[LU-17412] lustre snapshot: write barrier stuck at "failed" state - Whamcloud Community JIRA

Details

Type: Bug
Resolution: Unresolved
Priority: Major
Fix Version/s: None
Affects Version/s: Upstream
Labels:
- ZFS
- snapshots

Severity:
3
Rank (Obsolete):
9223372036854775807

Description

When we create a lustre snapshot (lctl snapshot_create) a global write barrier is used internally to avoid an inconsistent snapshot of the filesystem.
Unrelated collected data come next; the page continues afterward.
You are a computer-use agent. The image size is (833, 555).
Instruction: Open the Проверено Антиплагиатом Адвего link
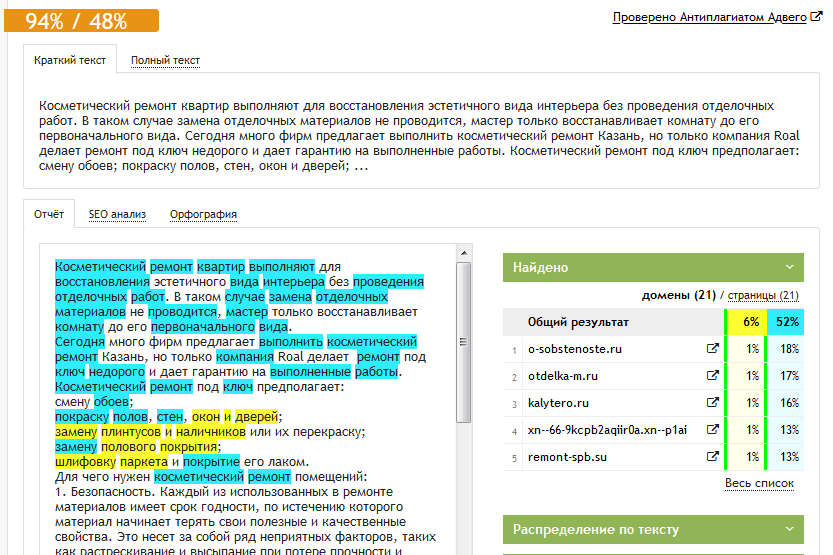pos(709,18)
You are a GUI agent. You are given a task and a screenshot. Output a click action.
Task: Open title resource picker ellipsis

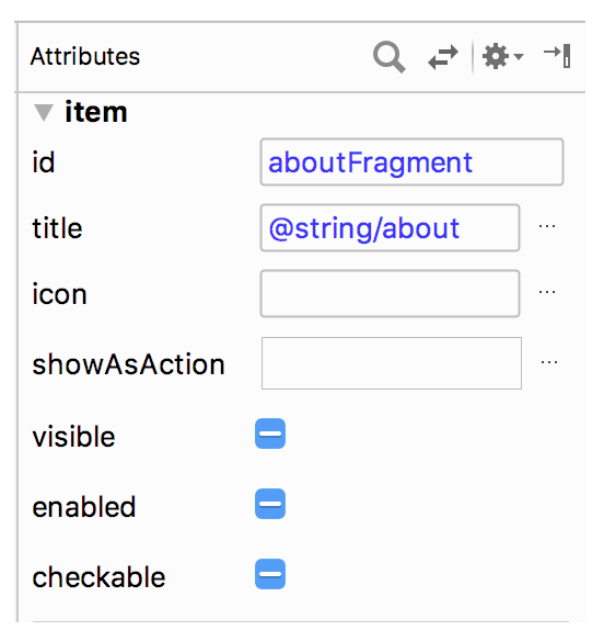(547, 227)
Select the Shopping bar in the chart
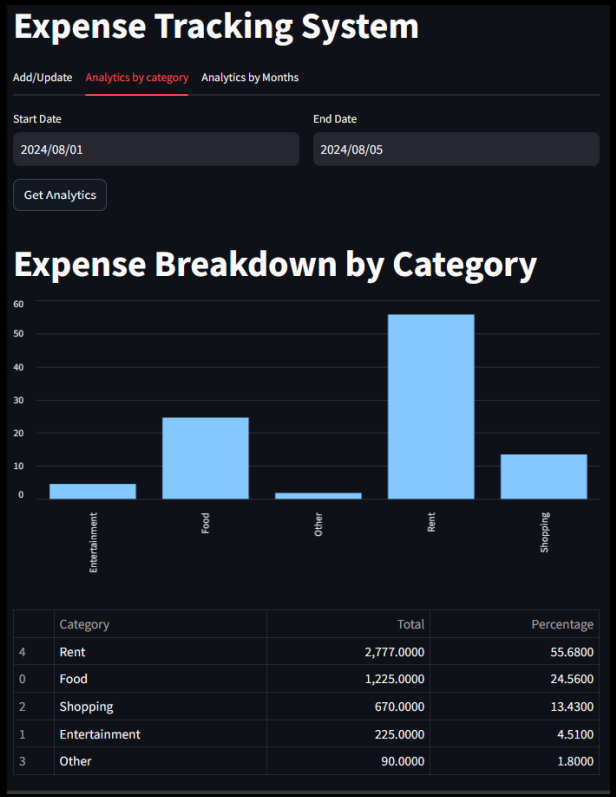 tap(544, 476)
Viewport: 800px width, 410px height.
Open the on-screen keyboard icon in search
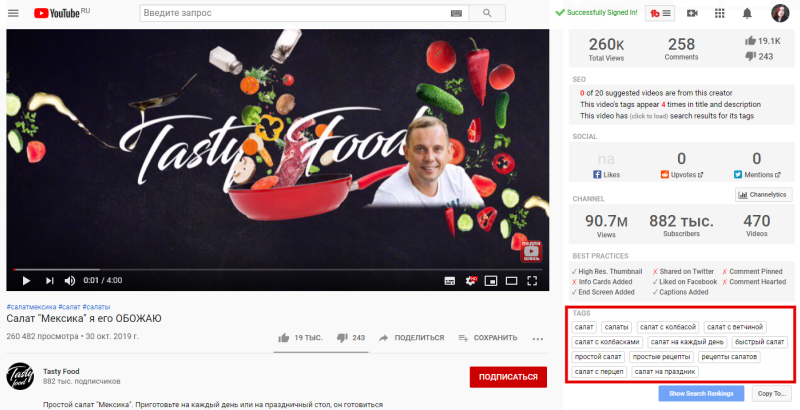tap(456, 14)
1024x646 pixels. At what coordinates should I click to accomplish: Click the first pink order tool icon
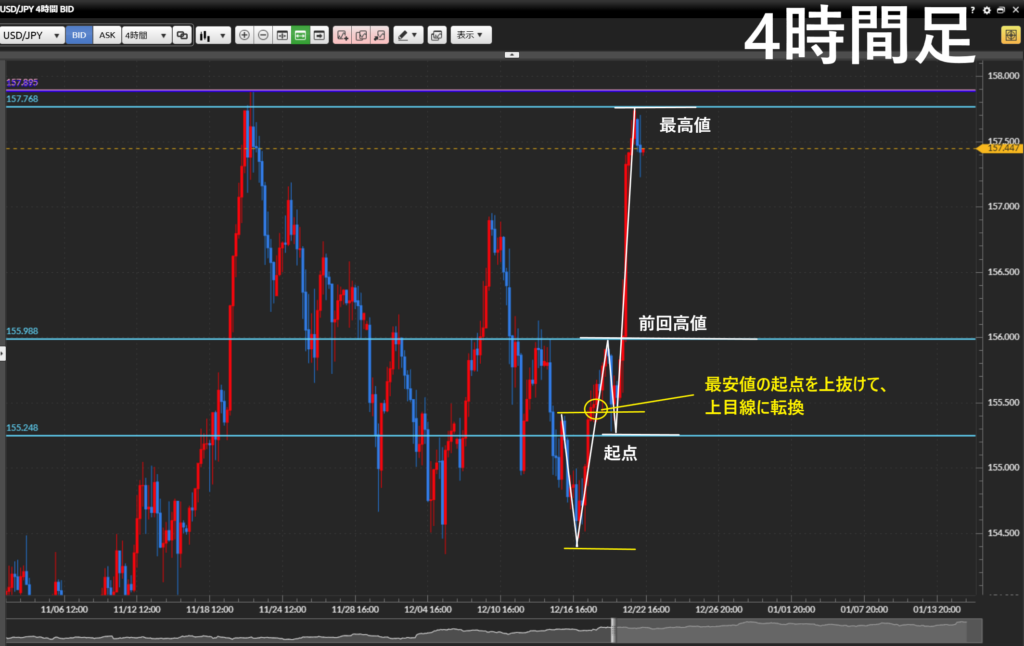coord(343,35)
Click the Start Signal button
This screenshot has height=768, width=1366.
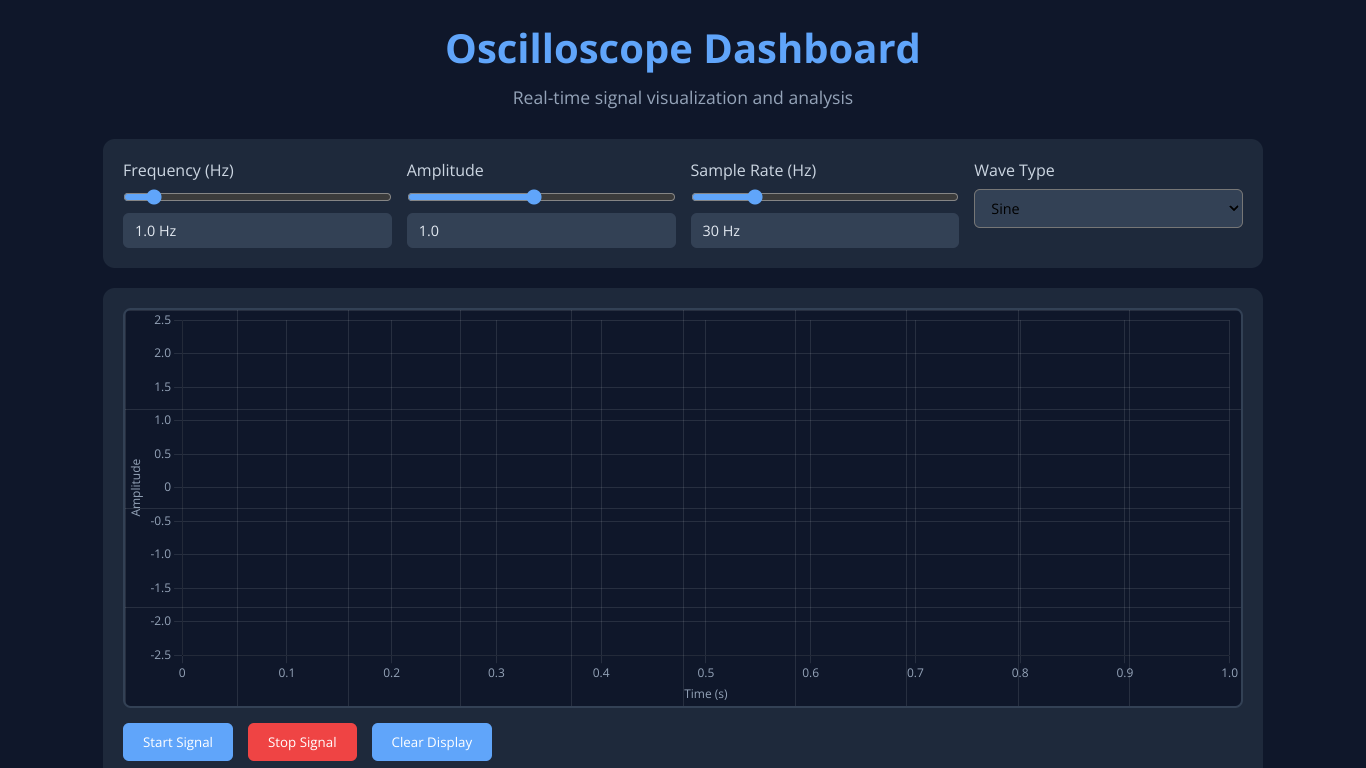(178, 742)
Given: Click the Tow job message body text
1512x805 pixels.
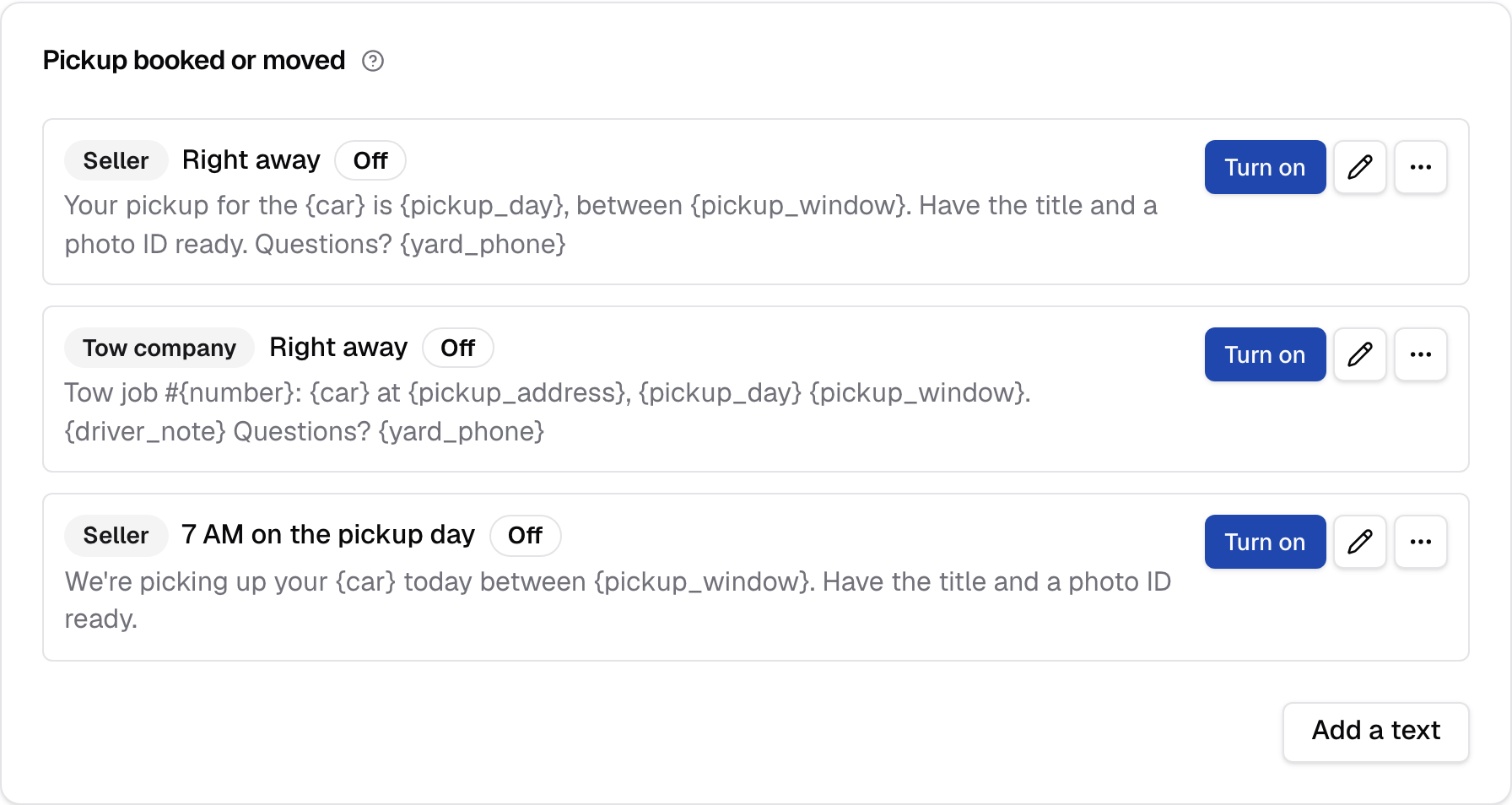Looking at the screenshot, I should pos(548,412).
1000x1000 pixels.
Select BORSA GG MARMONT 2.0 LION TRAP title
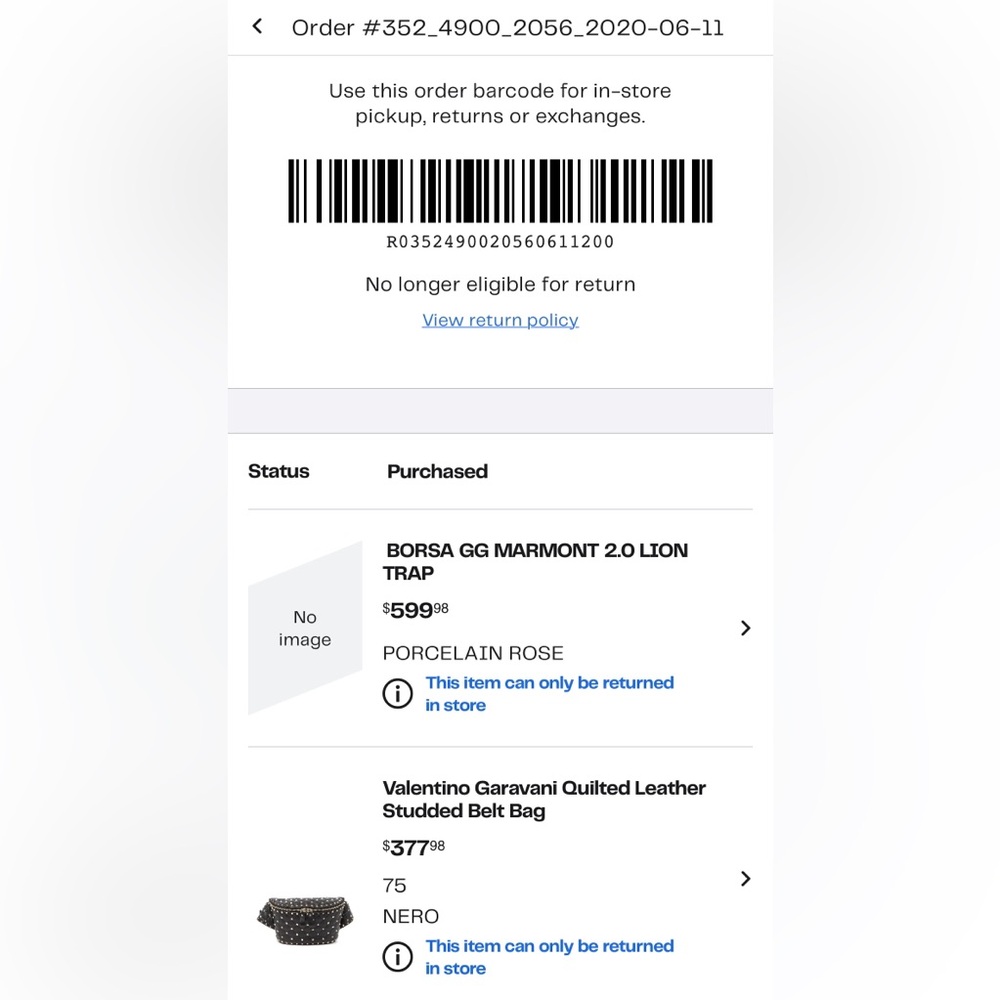(x=536, y=561)
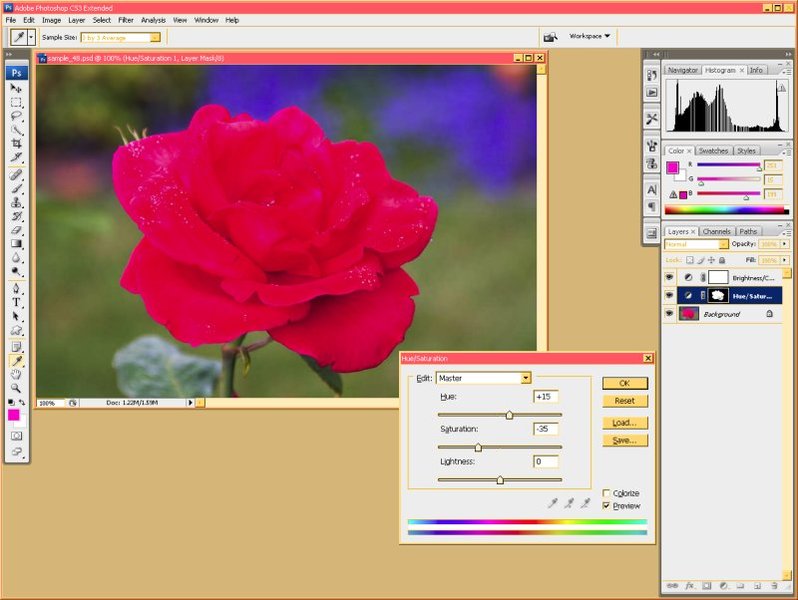
Task: Uncheck the Preview checkbox
Action: (607, 506)
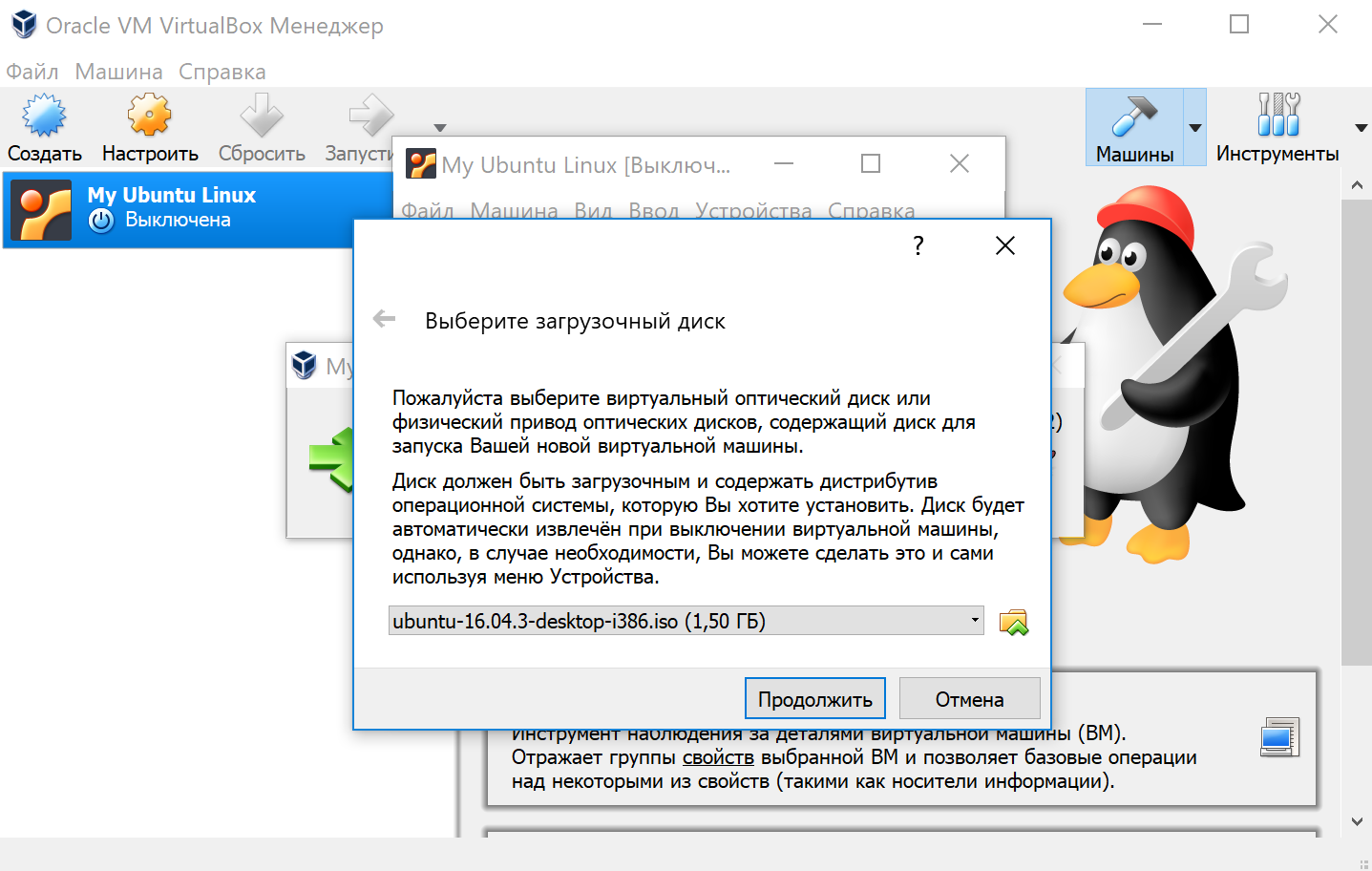Open the Инструменты panel icon

1277,113
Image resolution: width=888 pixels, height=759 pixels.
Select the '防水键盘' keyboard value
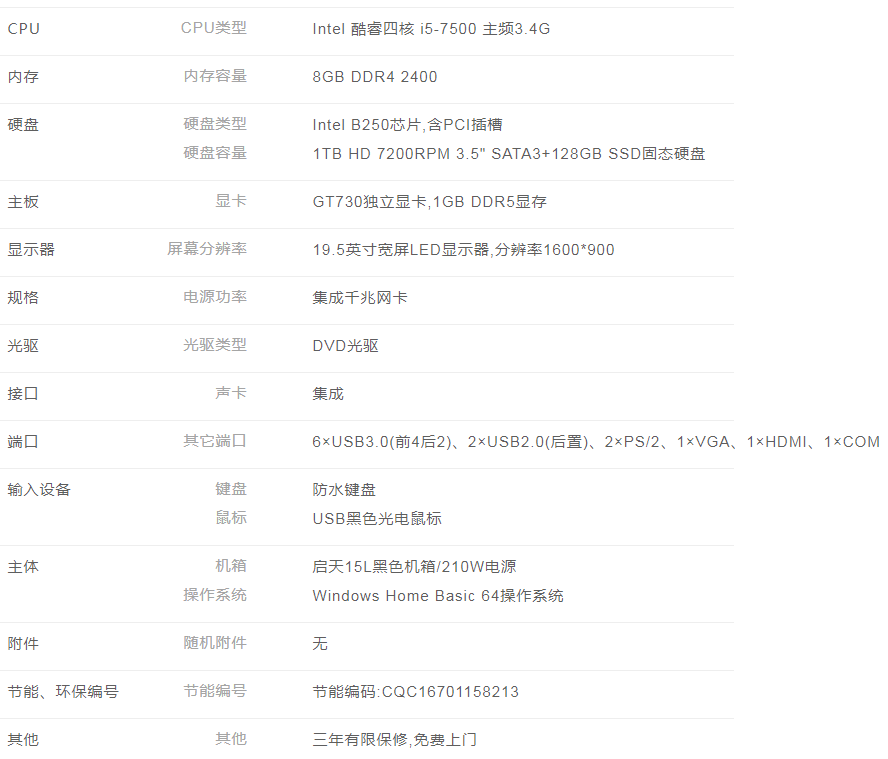[344, 490]
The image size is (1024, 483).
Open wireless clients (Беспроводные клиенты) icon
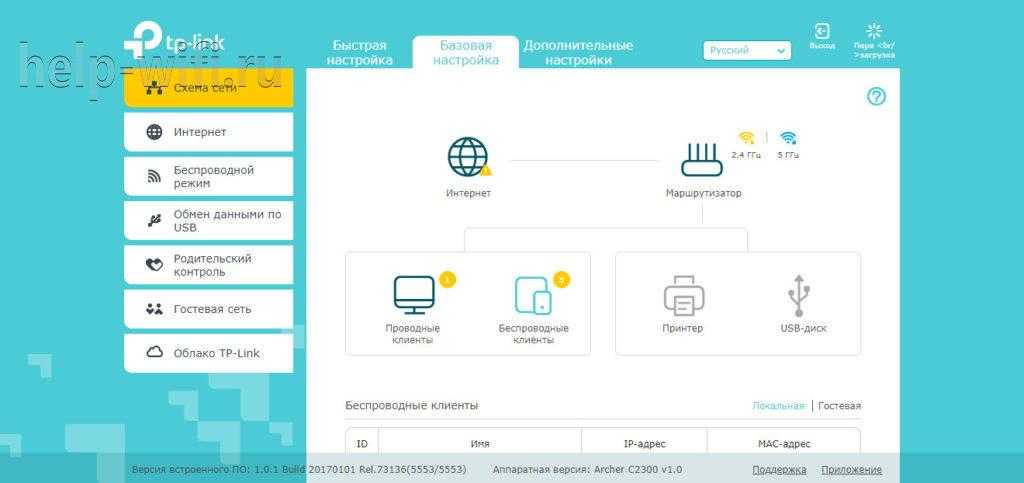[533, 295]
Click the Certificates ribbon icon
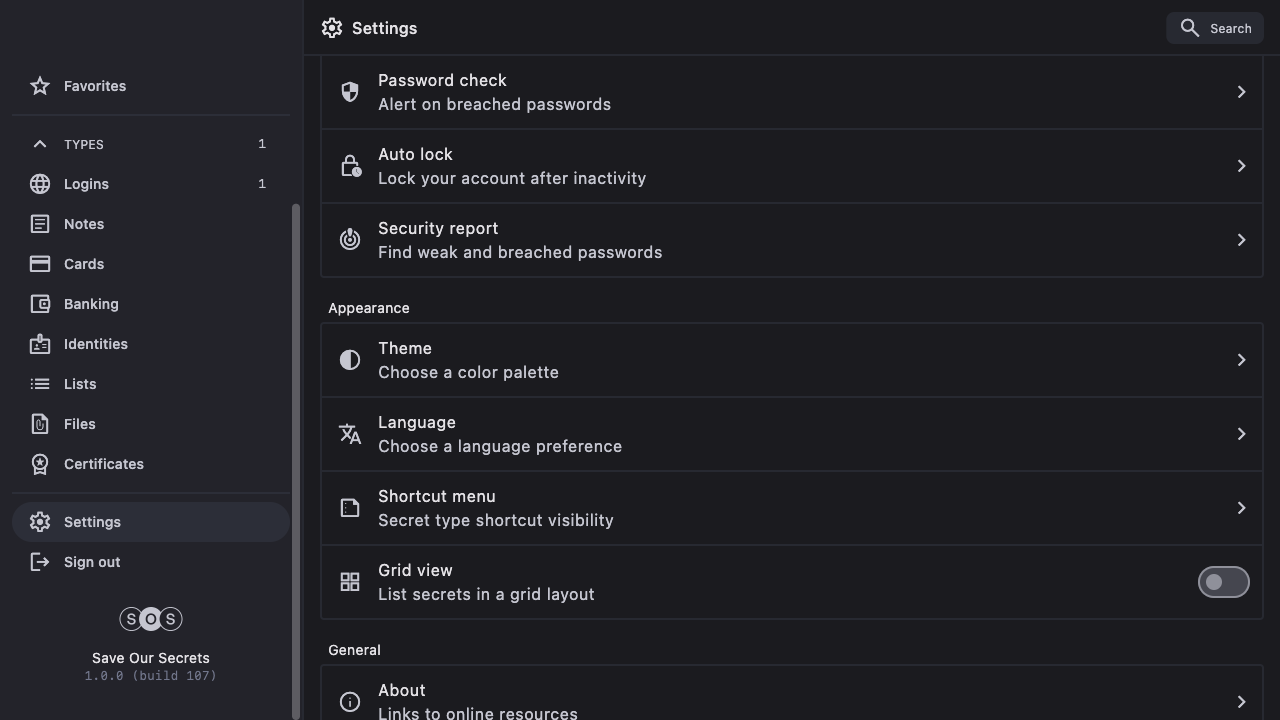This screenshot has height=720, width=1280. coord(40,464)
Creating a snapshot after mounting another snapshot causes the barrier to get into a "failed" state. This state cannot be cleared until an MGS remount an actual filesystem. Any operations involving barrier fails due to this<lctl snapshot_{create, destroy} >, etc.

# lctl barrier_stat testfs
state: failed
timeout: 0 seconds

# lctl barrier_rescan testfs
Fail to rescan barrier bitmap for testfs: Invalid argument
# lctl barrier_thaw testfs
Fail to thaw barrier for testfs: Invalid argument

Bisecting through master branch recent commits. The below commit was causing the issue and I'm not able to reproduce this issue without this commit.

    LU-17142 mgc: reconnection without pinger

Overall looks like the issue is due to ~~LU-17142~~.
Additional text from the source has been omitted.